Return 3, because by repeating A three times (“abcdabcdabcd”), B is a substring of it; and B is not a substring of A repeated two times ("abcdabcd").
Note:
The length of A and B will be between 1 and 10000.
给2个字符串,找到字符串A需要重复的次数,使得字符串B是字符串A的子串,如果没有答案,则返回-1。

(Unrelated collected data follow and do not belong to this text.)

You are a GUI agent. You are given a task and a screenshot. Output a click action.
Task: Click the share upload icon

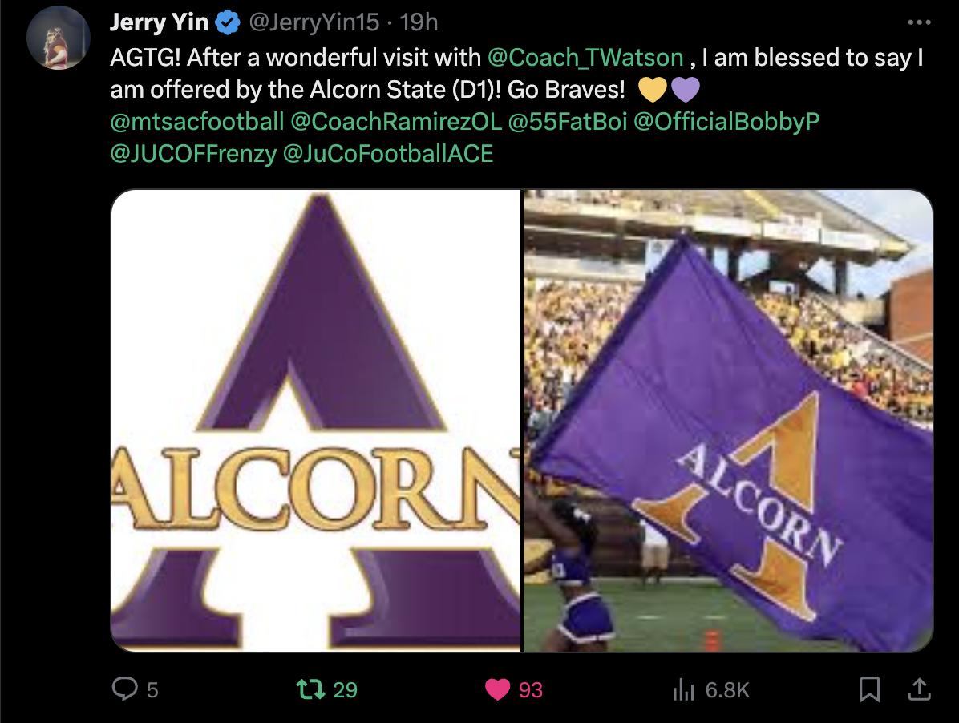tap(919, 689)
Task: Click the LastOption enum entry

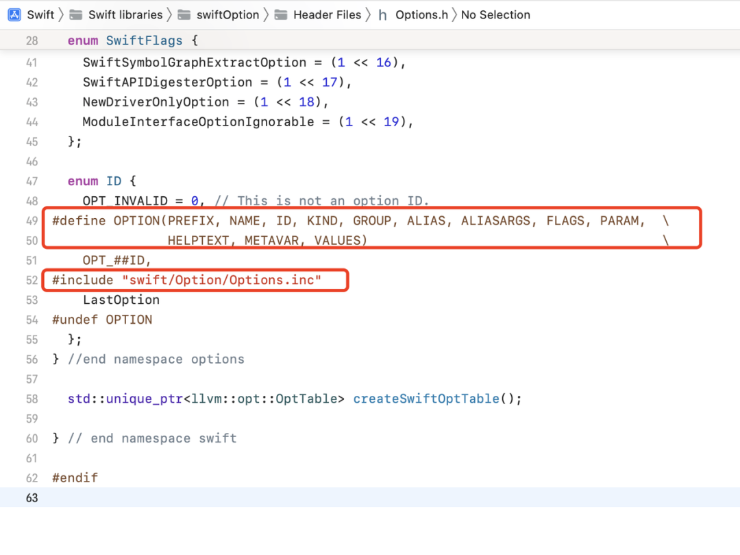Action: click(121, 300)
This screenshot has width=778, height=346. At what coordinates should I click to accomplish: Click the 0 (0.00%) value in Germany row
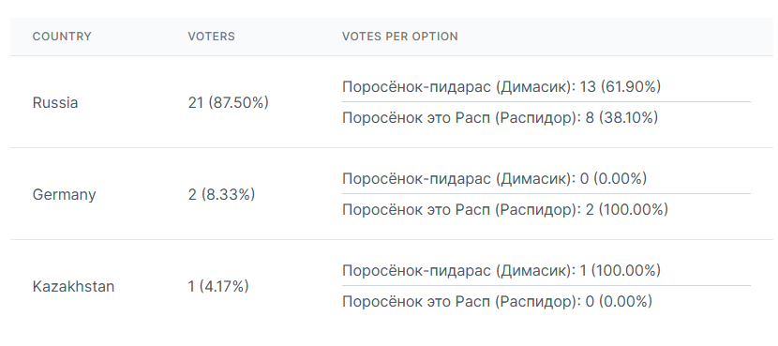[x=613, y=178]
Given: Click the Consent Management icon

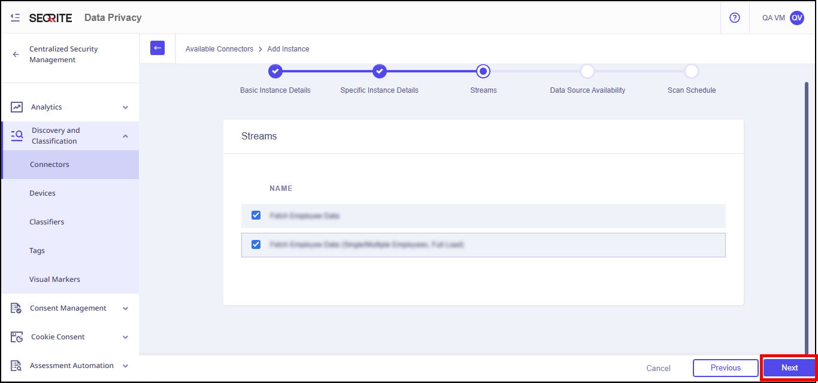Looking at the screenshot, I should pyautogui.click(x=17, y=308).
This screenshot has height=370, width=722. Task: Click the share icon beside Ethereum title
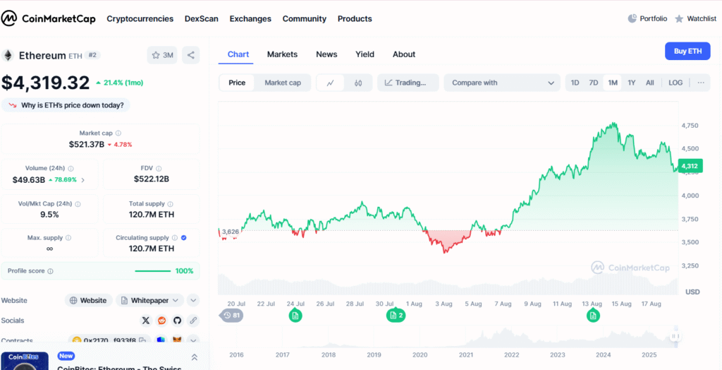[x=190, y=55]
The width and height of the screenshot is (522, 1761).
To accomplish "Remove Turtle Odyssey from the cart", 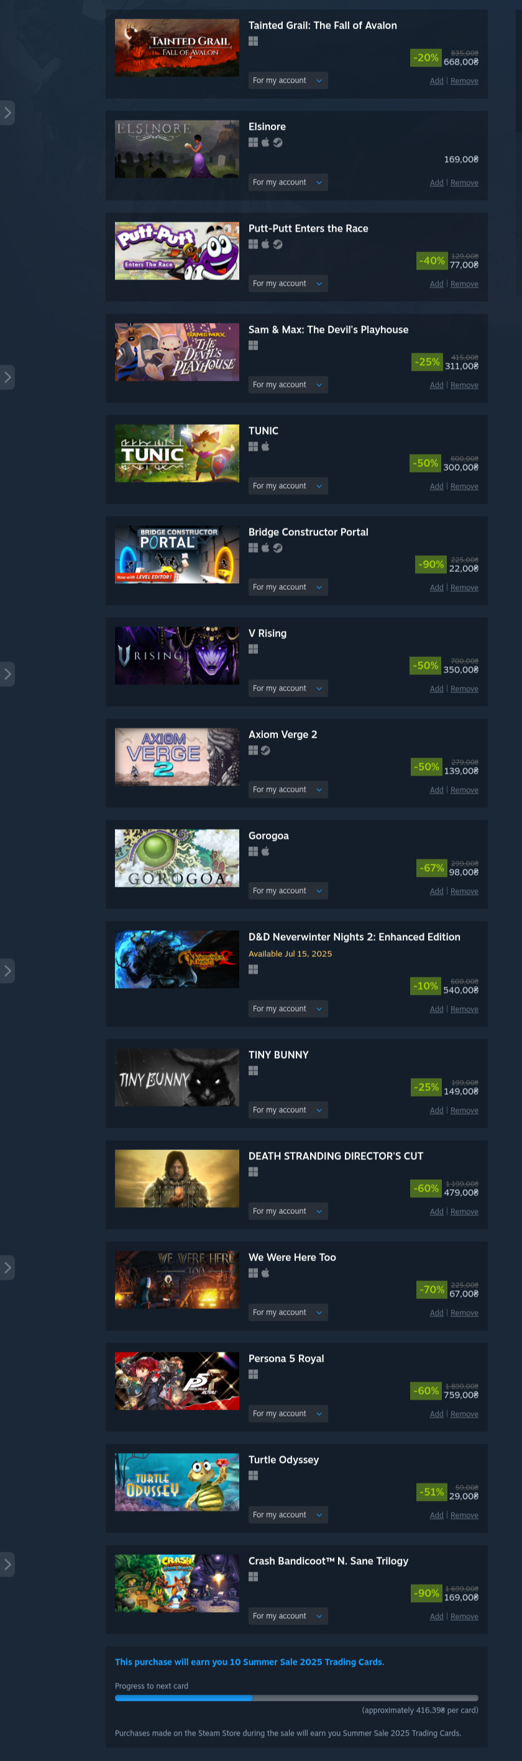I will tap(465, 1515).
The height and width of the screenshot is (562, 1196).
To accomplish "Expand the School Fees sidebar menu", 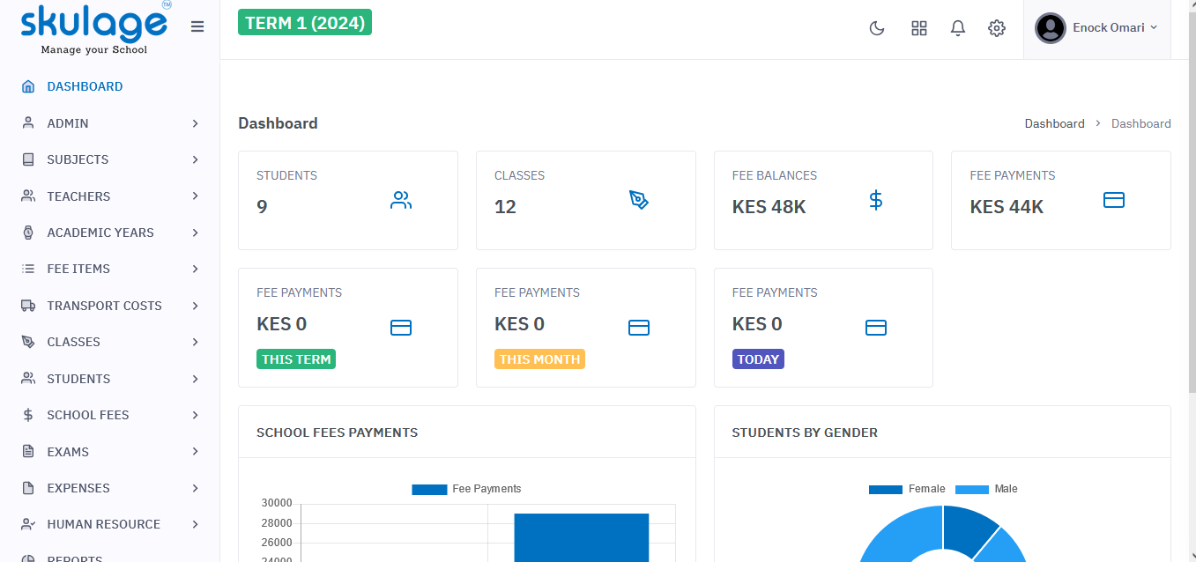I will [x=110, y=415].
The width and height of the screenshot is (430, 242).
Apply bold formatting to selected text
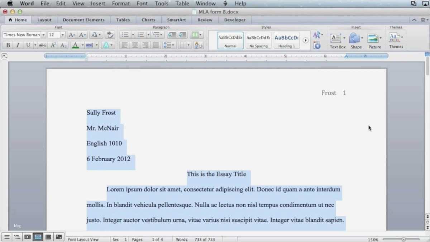click(8, 45)
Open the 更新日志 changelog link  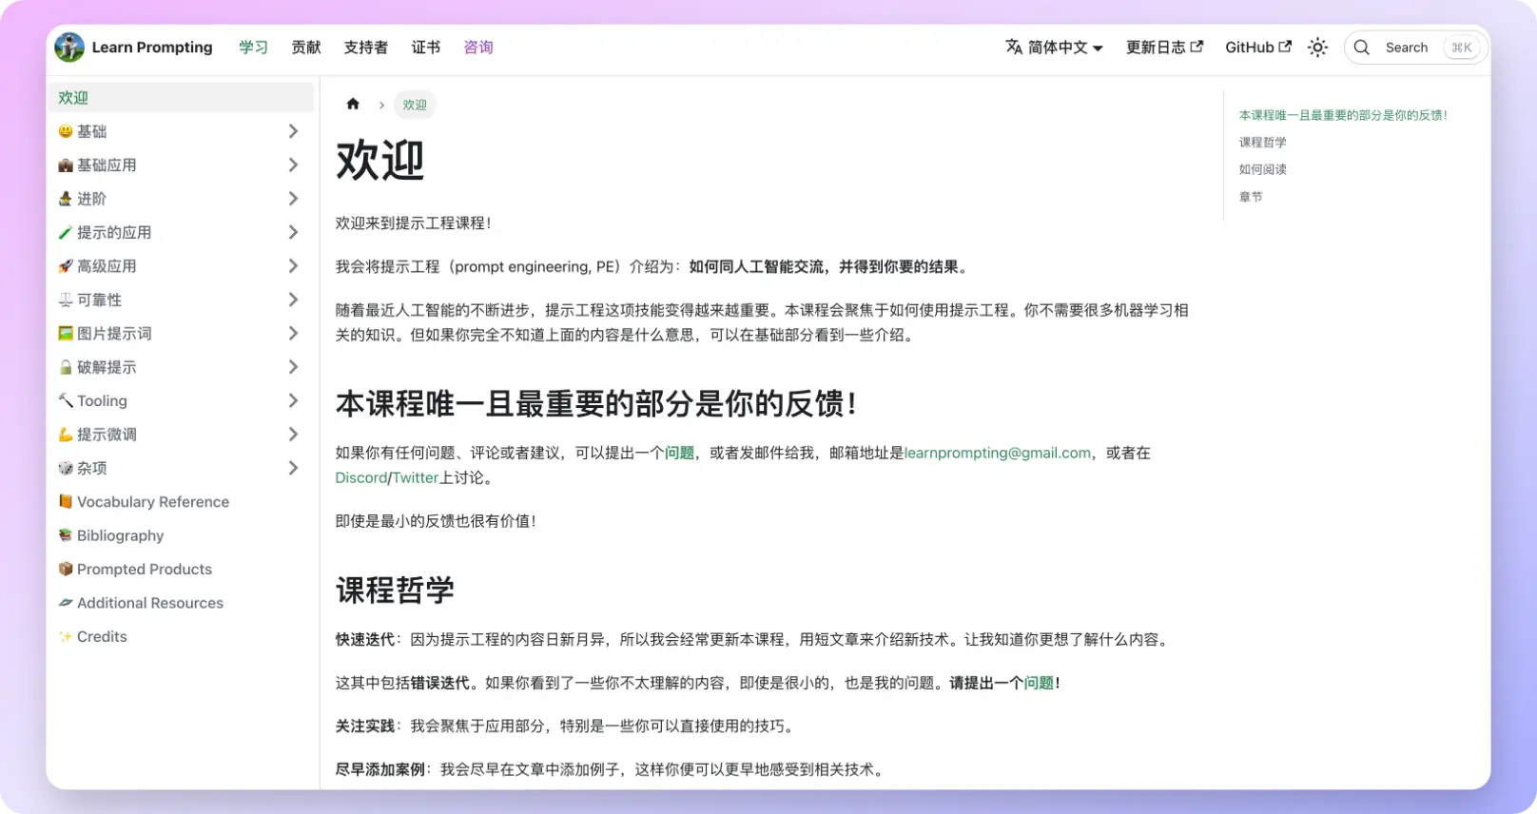tap(1164, 48)
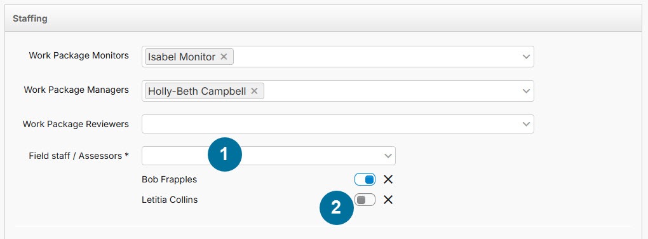
Task: Expand Work Package Managers dropdown arrow
Action: (525, 91)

解法1: Brute fore. a modified version of string find, which does not stop at the end of A, but continue matching by looping through A
解法2: KMP, O(n + m) version that uses a prefix table (KMP)
解法3: Rabin-Karp Algorithm
Java: 1
class Solution {
public int repeatedStringMatch(String A, String B) {
StringBuilder sb = new StringBuilder();
sb.append(A);
int count = 1;
while(sb.indexOf(B)<0){
if(sb.length()-A.length()>B.length()){
return -1;
}
sb.append(A);
count++;
}
return count;
}
Python: 1
class Solution(object):
def repeatedStringMatch(self, A, B):
"""
:type A: str
:type B: str
:rtype: int
"""
sa, sb = len(A), len(B)
x = 1
while (x - 1) * sa <= 2 * max(sa, sb):
if B in A * x: return x
x += 1
return -1
Python: 3
# Time: O(n + m)
# Space: O(1)
class Solution(object):
def repeatedStringMatch(self, A, B):
"""
:type A: str
:type B: str
:rtype: int
"""
def check(index):
return all(A[(i+index) % len(A)] == c
for i, c in enumerate(B))
M, p = 10**9+7, 113
p_inv = pow(p, M-2, M)
q = (len(B)+len(A)-1) // len(A)
b_hash, power = 0, 1
for c in B:
b_hash += power * ord(c)
b_hash %= M
power = (power*p) % M
a_hash, power = 0, 1
for i in xrange(len(B)):
a_hash += power * ord(A[i%len(A)])
a_hash %= M
power = (power*p) % M
if a_hash == b_hash and check(0): return q
power = (power*p_inv) % M
for i in xrange(len(B), (q+1)*len(A)):
a_hash = (a_hash-ord(A[(i-len(B))%len(A)])) * p_inv
a_hash += power * ord(A[i%len(A)])
a_hash %= M
if a_hash == b_hash and check(i-len(B)+1):
return q if i < q*len(A) else q+1
return -1
C++: 1
int repeatedStringMatch(string A, string B) {
for (auto i = 0, j = 0; i < A.size(); ++i) {
for (j = 0; j < B.size() && A[(i + j) % A.size()] == B[j]; ++j);
if (j == B.size()) return (i + j) / A.size() + ((i + j) % A.size() != 0 ? 1 : 0);
}
return -1;
}
C++: 2
int repeatedStringMatch(string a, string b) {
vector<int> prefTable(b.size() + 1); // 1-based to avoid extra checks.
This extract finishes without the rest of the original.